» **Assigned task 1**
Reproduce the passage on self-control word for word, from "Mischel videotaped the" up to and including "became healthier adults.".
» **Assigned task 2**
Answer these questions using the passage on self-control.
(a) In what year did Walter Mischel conduct his experiment with four-year-olds?
(b) How long did the children who held out longest wait?
(c) How many legal brothels did Chicago have in 1910?

» **Selected passage**
----------------------------------------
Pastors

True Discipleship Waits

What ever happened to self control?

In 1970, Walter Mischel conducted a now classic experiment. He left four-year-olds in a room with a bell and a marshmallow. If the child rang the bell, he would come back and let her eat the marshmallow. But if she resisted ringing the bell, and waited for him to return on his own, the child would be given two marshmallows. The choice was between instant gratification and delayed-but-increased gratification.

Mischel videotaped the kids desperately trying to exercise self-control. Some broke down and rang the bell in less than a minute. Others lasted up to 15 minutes. Mischel continued to track the children through their teen years and into adulthood. He concluded that the children who exhibited the least self-control at four were more likely to become bullies, receive poor grades in school, and have substance abuse problems by age 32. The preschoolers who waited, on the other hand, tended to outperform their peers in school, went on to college, and became healthier adults.

I have considered conducting this same experiment with my own children, but I'm afraid of what the outcome might reveal about them … and me. Mischel wrote in his report, "It pays to work toward the future instead of living for instant gratification." That is the basic goal of parenting. We try to nurture an infant, which has no ability to delay his desires, into a mature adult who can control his desires in order to maximize future pleasure and minimize future pain.

Mischel's marshmallow test reveals the missing factor in our contemporary conversations about sex. Ours is not the first sex-saturated culture to inhabit the earth, but we are the first to also have an economic system predicated on instant gratification. Consider that a century ago, when America's rural citizens and European immigrants flooded into cities, sexual immorality was rampant. In 1910 Chicago had over 1,000 legal brothels. What kept this vice from consuming the population, however, was the virtue of self-control extolled by both the church and wider culture. Many of those who were part of the "Greatest Generation" valued self-denial, delayed gratification, and hard work. These values had real benefits when also applied to the populations' spiritual and sexual lives.
----------------------------------------
» **Record set**

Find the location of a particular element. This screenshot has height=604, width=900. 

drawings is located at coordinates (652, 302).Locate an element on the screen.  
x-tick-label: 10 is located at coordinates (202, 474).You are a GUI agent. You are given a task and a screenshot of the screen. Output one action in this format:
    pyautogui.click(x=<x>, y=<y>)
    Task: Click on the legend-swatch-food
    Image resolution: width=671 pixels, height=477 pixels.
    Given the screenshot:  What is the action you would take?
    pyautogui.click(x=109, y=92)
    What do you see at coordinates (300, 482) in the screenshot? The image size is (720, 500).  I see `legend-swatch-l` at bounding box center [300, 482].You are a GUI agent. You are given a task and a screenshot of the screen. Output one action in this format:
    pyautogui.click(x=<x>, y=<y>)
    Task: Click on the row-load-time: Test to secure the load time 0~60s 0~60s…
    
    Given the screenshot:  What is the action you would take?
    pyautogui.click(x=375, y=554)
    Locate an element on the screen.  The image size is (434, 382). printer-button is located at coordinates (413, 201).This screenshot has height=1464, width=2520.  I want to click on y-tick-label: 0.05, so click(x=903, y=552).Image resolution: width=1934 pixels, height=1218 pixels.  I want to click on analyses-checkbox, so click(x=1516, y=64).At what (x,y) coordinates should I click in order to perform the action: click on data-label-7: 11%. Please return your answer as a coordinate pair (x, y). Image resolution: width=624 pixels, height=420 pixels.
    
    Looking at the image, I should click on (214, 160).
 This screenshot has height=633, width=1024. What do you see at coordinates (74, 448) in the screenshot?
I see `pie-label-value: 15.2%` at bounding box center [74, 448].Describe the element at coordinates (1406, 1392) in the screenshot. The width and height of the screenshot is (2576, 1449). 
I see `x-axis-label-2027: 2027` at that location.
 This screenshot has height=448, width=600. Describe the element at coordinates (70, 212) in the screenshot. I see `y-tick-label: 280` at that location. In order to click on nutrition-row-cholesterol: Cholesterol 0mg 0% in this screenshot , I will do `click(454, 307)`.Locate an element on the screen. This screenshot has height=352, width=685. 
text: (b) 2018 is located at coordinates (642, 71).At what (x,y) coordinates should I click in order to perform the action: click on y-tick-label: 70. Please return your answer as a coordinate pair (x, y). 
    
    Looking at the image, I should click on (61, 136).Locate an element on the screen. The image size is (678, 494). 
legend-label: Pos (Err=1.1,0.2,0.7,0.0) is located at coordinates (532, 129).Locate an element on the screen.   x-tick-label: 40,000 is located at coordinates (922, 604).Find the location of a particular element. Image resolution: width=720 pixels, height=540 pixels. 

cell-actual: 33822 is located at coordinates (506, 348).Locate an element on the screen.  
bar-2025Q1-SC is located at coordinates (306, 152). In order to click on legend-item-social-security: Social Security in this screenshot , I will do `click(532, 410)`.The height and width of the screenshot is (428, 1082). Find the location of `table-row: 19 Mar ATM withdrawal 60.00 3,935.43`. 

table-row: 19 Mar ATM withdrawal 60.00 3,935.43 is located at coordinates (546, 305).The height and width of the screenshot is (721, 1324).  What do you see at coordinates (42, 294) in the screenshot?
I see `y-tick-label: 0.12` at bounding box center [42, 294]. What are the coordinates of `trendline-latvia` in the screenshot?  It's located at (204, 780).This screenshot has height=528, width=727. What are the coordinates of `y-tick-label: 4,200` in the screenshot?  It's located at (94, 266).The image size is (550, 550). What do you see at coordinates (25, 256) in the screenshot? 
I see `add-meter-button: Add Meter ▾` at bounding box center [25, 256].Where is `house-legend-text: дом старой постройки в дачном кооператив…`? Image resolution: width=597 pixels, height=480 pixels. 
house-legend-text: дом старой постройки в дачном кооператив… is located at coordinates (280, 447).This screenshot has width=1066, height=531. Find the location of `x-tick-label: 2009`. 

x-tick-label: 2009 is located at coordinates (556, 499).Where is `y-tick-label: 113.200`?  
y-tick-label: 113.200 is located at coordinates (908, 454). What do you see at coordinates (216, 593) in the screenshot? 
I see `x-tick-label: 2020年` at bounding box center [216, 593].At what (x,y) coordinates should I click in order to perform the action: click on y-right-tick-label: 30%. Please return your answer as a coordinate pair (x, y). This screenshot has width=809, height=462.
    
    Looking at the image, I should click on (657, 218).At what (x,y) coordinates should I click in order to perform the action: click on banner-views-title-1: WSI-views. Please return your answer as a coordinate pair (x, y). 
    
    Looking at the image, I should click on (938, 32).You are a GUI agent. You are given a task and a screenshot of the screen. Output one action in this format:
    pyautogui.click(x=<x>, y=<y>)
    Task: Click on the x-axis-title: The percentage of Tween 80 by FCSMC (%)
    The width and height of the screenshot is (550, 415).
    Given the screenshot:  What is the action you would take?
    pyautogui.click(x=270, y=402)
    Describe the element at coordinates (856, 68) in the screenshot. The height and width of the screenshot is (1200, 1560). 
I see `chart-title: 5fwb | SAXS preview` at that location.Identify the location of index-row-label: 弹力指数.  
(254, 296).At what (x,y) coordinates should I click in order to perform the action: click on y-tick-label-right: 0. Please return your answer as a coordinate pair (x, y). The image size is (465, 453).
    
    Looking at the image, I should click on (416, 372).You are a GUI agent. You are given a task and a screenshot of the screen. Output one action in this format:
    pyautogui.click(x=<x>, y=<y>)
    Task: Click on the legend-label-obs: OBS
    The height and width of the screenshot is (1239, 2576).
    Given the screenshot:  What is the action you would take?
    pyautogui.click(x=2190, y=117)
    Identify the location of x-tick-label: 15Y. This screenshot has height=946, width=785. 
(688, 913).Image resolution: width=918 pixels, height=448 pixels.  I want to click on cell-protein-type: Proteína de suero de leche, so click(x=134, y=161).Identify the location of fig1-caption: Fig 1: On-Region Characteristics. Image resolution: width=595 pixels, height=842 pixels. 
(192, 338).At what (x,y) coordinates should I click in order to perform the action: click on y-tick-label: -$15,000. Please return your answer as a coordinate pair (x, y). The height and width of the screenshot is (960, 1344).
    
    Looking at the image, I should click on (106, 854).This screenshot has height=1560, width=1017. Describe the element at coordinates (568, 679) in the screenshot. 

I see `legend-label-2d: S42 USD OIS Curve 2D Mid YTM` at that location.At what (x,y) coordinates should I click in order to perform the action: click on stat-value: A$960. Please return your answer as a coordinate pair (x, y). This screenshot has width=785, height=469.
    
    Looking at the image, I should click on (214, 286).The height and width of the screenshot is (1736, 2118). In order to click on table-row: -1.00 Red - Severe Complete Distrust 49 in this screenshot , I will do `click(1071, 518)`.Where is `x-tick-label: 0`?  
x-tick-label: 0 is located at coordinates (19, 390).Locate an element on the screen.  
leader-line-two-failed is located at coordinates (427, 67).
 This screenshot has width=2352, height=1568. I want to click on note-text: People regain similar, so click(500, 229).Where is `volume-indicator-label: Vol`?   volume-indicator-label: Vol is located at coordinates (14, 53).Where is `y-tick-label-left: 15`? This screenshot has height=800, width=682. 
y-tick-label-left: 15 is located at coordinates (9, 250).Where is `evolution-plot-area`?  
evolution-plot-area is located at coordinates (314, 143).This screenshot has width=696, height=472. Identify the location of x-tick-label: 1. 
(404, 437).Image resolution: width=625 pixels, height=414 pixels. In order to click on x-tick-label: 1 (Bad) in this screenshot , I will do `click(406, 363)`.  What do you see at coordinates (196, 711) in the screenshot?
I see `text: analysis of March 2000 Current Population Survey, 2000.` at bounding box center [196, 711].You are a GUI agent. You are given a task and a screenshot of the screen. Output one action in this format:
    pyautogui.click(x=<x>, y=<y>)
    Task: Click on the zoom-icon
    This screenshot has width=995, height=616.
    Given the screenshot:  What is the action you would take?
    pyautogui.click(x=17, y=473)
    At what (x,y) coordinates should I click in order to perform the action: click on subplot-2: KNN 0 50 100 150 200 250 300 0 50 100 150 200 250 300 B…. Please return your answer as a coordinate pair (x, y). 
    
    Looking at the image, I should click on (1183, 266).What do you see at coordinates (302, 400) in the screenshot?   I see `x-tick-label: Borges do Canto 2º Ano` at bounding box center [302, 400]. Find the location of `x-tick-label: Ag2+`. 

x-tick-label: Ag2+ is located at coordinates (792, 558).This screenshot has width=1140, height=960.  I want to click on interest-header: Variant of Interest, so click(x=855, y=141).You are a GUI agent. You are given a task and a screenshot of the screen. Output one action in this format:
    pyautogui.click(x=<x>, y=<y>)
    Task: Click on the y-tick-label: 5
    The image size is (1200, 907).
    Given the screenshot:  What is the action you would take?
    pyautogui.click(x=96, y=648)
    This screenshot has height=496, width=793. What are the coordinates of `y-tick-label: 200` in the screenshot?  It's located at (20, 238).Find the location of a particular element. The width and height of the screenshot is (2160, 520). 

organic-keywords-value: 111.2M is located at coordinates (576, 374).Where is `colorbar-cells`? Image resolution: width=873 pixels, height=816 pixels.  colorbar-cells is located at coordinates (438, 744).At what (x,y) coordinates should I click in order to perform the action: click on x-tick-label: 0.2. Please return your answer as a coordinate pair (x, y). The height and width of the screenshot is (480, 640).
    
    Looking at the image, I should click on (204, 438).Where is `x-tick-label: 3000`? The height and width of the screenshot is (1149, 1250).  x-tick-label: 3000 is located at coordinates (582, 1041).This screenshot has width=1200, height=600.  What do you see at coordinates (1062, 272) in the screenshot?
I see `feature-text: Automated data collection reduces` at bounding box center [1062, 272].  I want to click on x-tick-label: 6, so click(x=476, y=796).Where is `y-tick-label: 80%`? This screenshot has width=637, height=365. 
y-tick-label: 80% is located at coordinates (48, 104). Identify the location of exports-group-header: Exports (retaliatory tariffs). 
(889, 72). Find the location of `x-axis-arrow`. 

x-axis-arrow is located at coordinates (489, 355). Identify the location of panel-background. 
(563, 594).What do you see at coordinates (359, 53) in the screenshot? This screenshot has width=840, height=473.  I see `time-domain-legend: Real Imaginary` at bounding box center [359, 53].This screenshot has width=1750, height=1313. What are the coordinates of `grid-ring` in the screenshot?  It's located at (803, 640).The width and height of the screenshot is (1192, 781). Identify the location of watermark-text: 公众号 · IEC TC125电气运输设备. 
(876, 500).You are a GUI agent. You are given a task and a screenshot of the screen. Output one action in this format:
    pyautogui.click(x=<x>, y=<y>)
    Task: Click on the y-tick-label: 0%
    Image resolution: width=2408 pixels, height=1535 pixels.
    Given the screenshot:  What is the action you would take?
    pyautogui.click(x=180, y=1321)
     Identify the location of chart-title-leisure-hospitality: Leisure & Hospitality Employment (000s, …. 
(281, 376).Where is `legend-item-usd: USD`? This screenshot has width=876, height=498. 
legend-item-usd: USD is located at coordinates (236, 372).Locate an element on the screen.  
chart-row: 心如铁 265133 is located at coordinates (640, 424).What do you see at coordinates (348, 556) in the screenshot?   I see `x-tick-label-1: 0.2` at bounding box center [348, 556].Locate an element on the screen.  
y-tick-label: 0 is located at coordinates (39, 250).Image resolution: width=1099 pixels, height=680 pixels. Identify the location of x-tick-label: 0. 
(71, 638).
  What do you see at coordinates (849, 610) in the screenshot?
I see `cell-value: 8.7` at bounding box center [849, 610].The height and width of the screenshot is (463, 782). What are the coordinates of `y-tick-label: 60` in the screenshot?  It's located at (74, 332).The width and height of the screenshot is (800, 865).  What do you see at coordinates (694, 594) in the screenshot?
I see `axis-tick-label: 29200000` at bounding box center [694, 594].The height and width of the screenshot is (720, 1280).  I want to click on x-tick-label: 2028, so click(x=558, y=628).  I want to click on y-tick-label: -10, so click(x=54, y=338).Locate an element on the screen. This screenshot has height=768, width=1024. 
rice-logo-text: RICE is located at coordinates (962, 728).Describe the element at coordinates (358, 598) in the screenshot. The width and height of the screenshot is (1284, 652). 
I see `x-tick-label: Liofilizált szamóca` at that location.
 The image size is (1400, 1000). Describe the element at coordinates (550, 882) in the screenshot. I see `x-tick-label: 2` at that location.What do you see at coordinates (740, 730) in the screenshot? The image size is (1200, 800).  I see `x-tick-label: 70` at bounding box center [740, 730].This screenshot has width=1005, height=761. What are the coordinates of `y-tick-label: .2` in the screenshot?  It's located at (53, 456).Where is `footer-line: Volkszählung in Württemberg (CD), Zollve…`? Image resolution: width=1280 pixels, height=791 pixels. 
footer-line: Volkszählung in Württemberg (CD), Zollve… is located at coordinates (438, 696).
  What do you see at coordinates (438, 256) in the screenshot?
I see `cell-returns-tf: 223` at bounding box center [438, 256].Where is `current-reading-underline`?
----------------------------------------
» **Answer 1**
Mischel videotaped the kids desperately trying to exercise self-control. Some broke down and rang the bell in less than a minute. Others lasted up to 15 minutes. Mischel continued to track the children through their teen years and into adulthood. He concluded that the children who exhibited the least self-control at four were more likely to become bullies, receive poor grades in school, and have substance abuse problems by age 32. The preschoolers who waited, on the other hand, tended to outperform their peers in school, went on to college, and became healthier adults.

» **Answer 2**
(a) 1970
(b) Up to 15 minutes
(c) Over 1,000